Exercise => Repeat exactly the lines below, from the line containing "The image size is (1366, 768)." through the last line, both included. Leave out any pictures.

The input =>
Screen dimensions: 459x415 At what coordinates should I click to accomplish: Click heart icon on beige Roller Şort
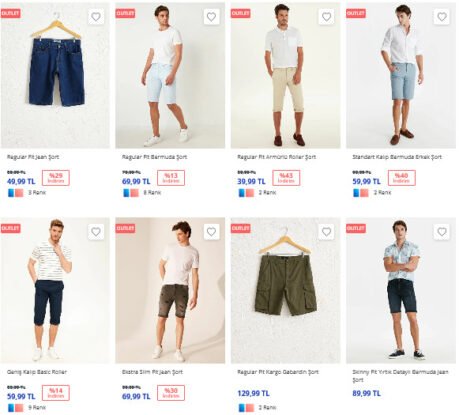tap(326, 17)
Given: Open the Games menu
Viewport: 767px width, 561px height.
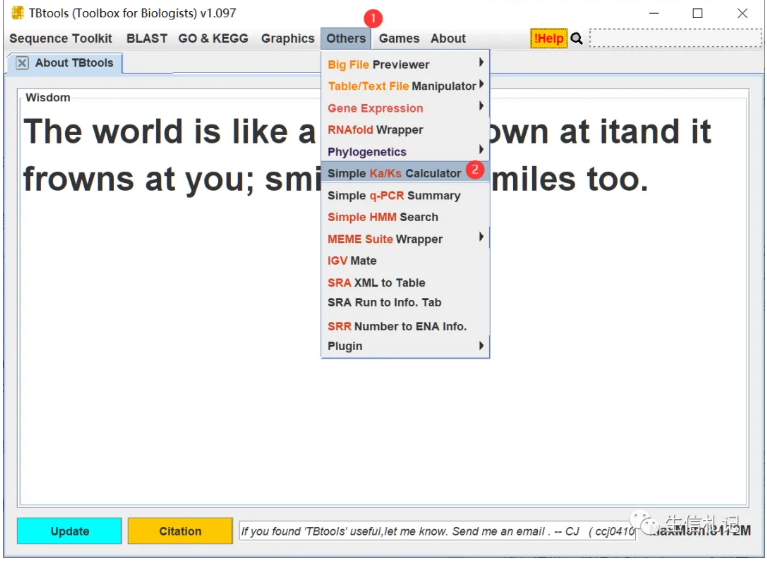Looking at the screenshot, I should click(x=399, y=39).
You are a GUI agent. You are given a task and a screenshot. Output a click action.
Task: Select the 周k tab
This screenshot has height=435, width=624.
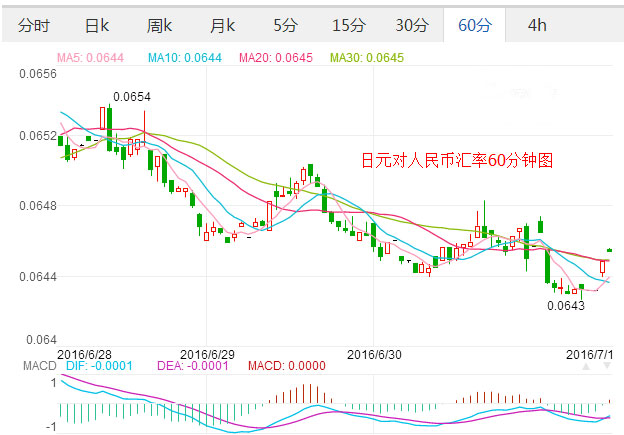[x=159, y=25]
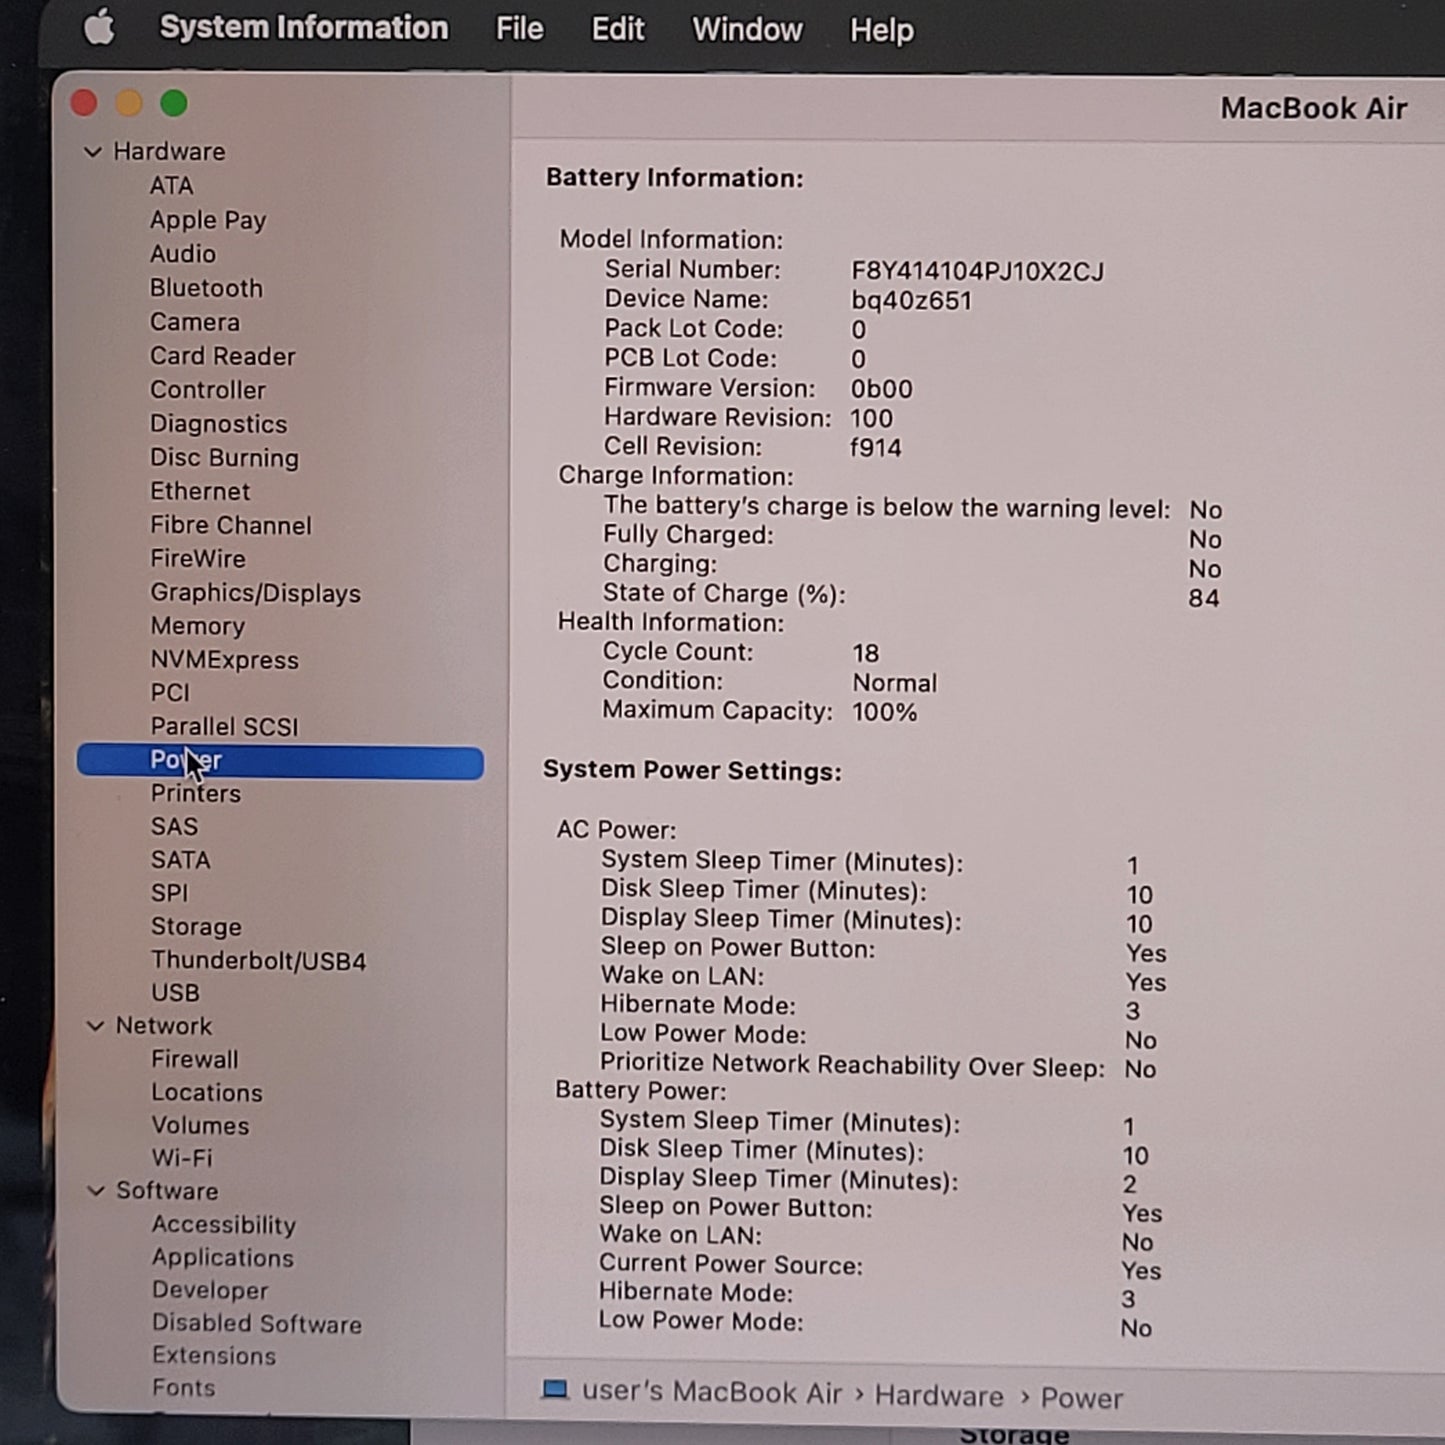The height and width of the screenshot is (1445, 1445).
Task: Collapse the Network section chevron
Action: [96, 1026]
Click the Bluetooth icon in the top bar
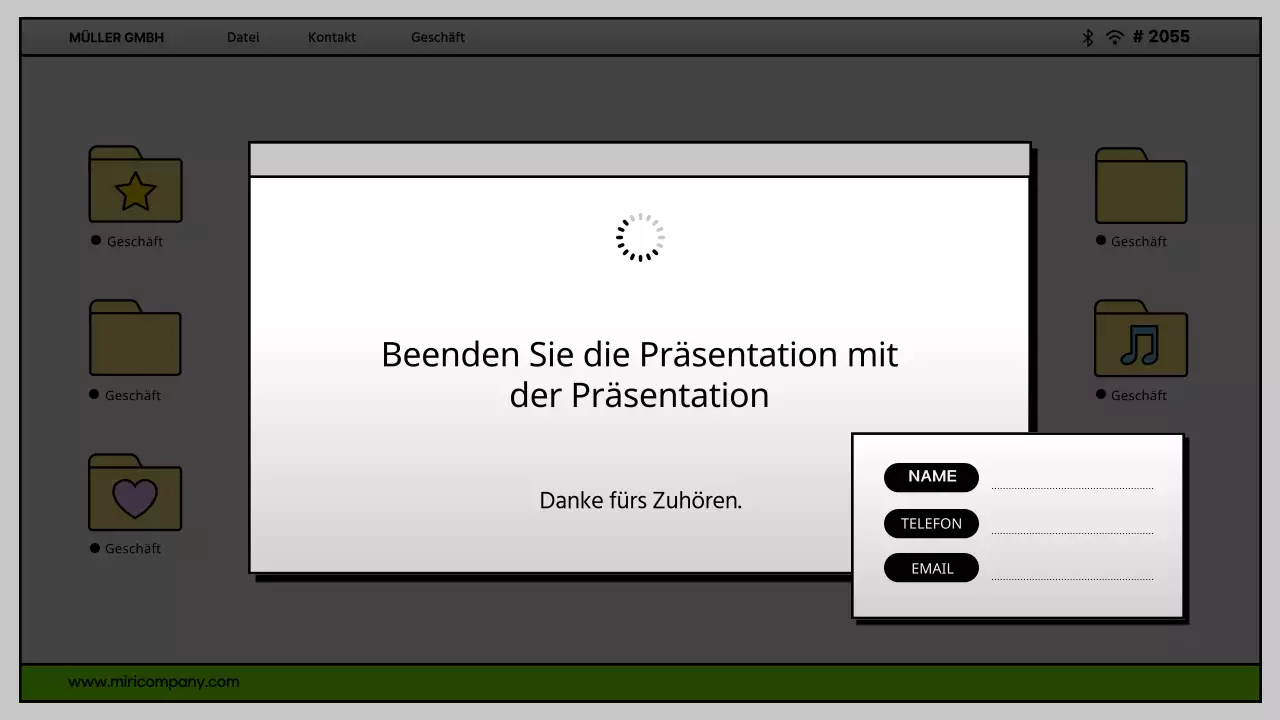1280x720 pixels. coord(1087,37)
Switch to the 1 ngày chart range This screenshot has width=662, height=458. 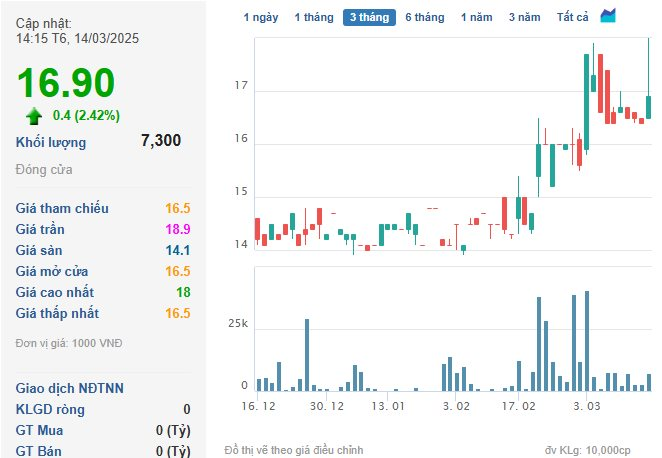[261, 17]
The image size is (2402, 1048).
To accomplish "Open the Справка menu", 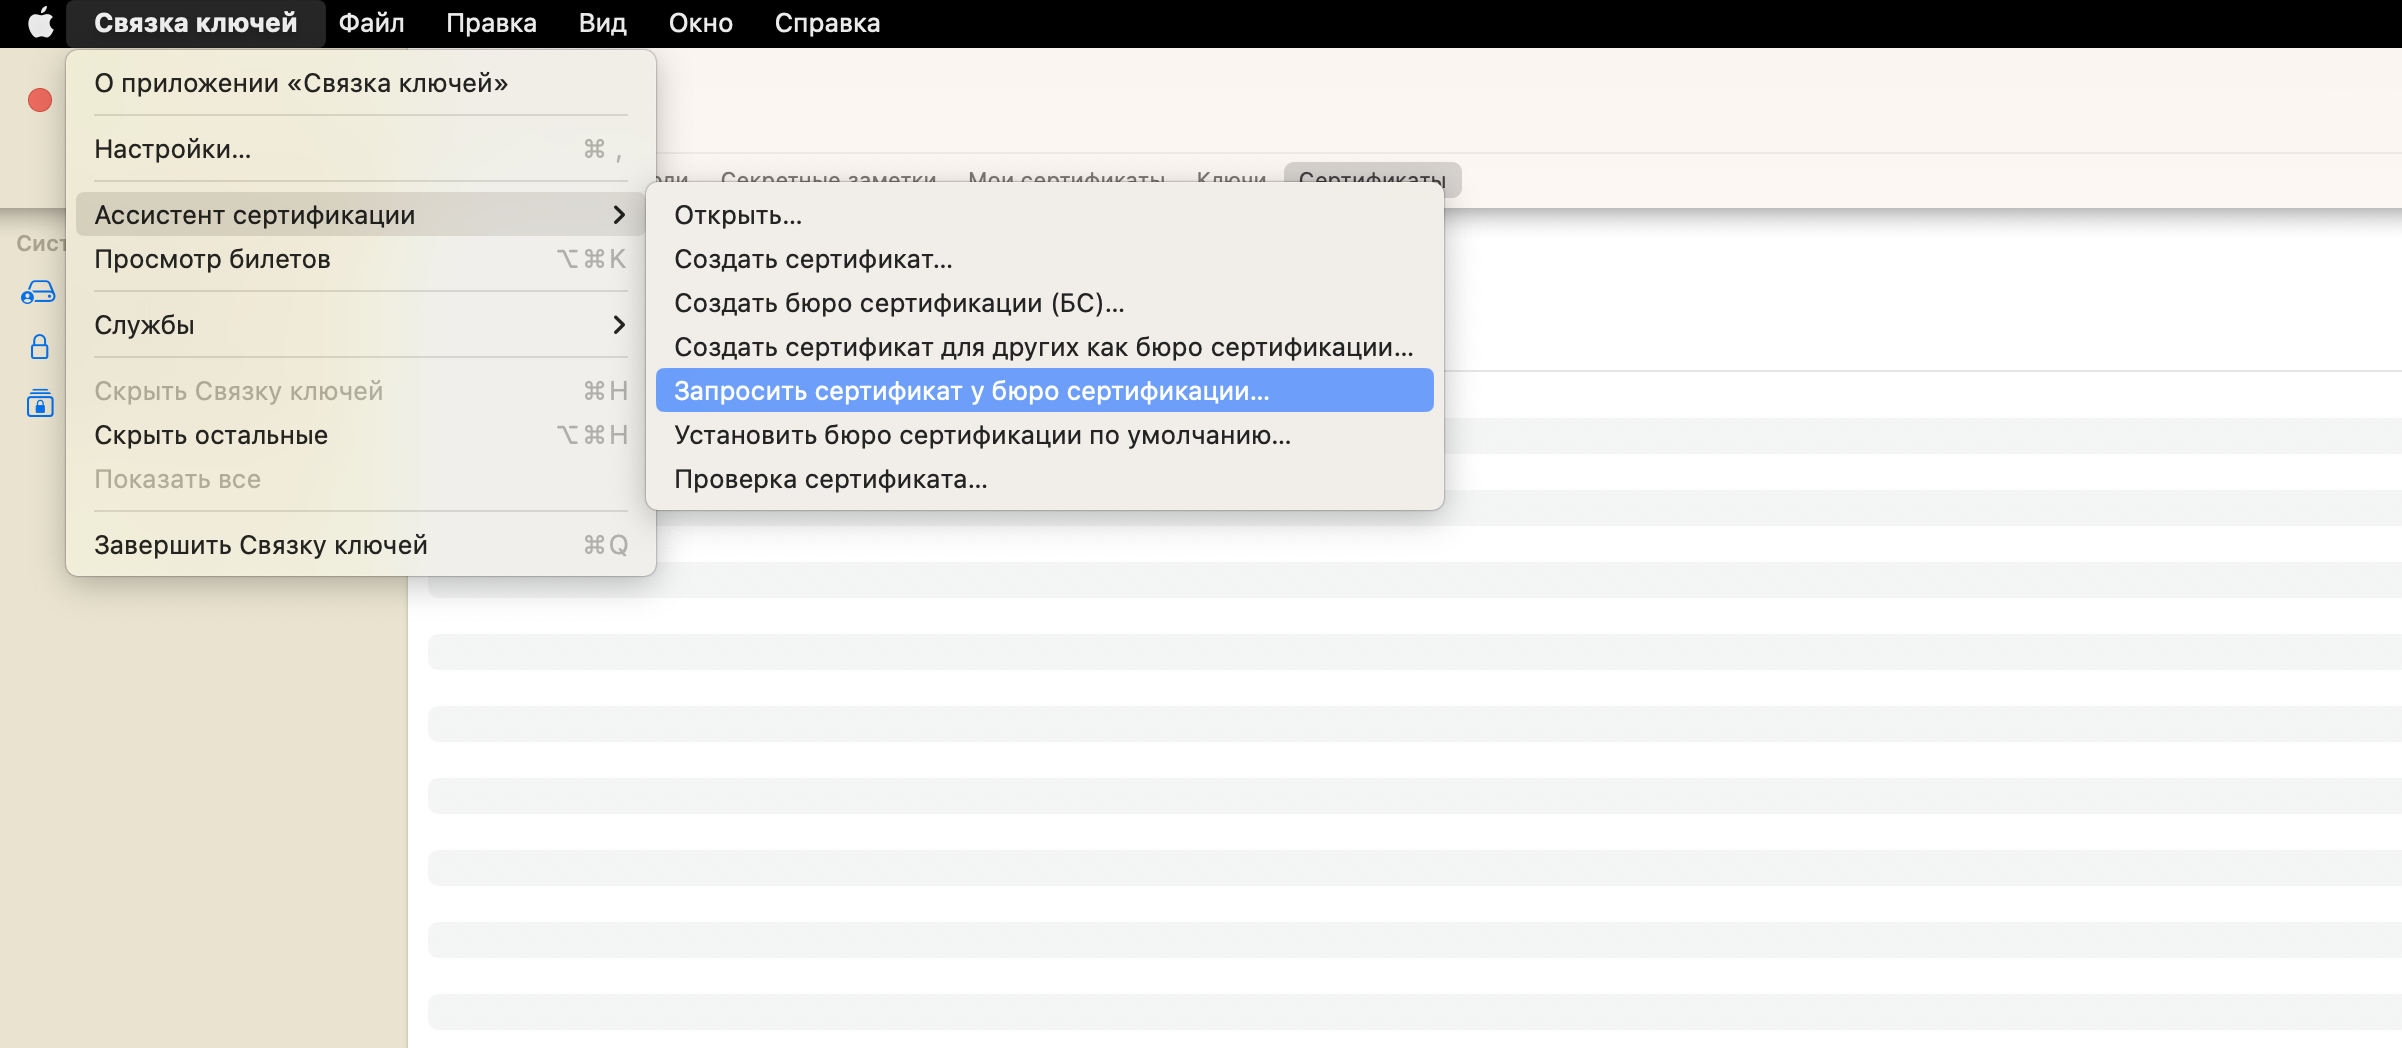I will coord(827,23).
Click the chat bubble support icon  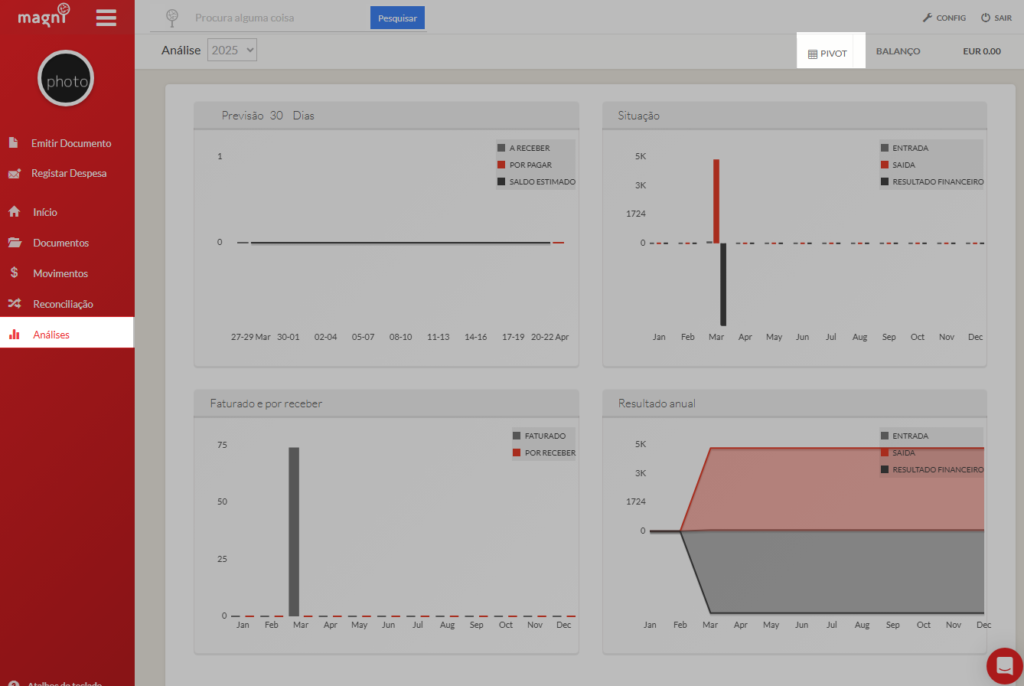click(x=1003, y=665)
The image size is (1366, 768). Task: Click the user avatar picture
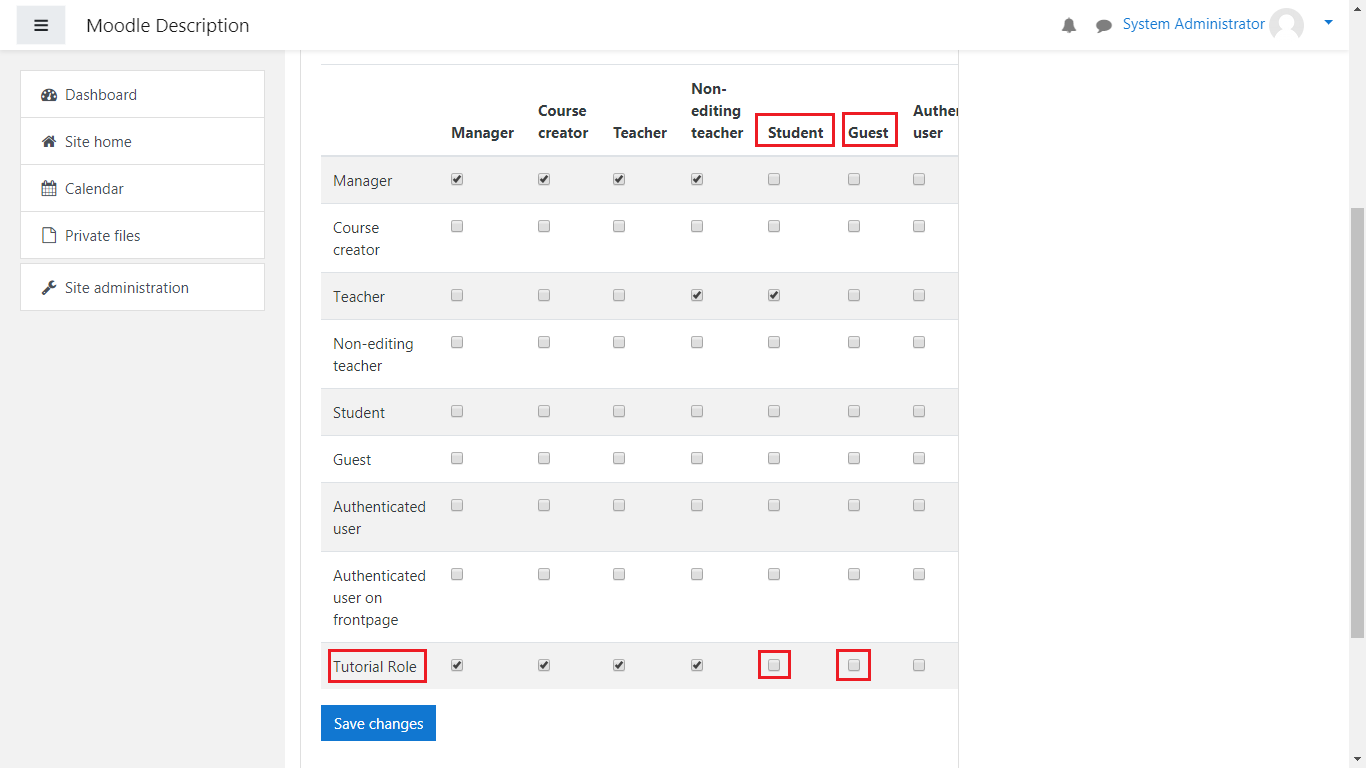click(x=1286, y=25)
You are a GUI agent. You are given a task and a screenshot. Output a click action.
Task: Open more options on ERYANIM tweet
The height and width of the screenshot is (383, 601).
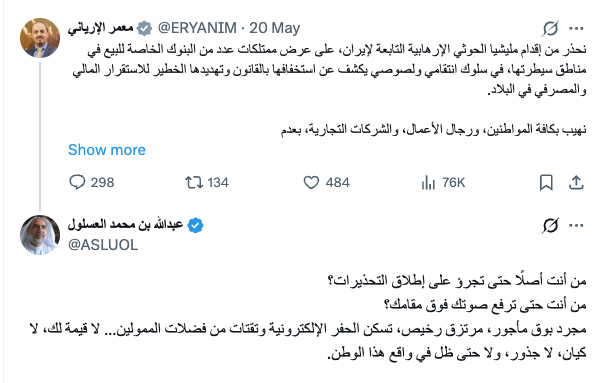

Written solution =>
The image size is (1366, 768). Task: Click the user avatar picture
click(x=1286, y=25)
You are a GUI agent. You are given a task and a screenshot. Output a click action.
Task: Open more options on ERYANIM tweet
The height and width of the screenshot is (383, 601).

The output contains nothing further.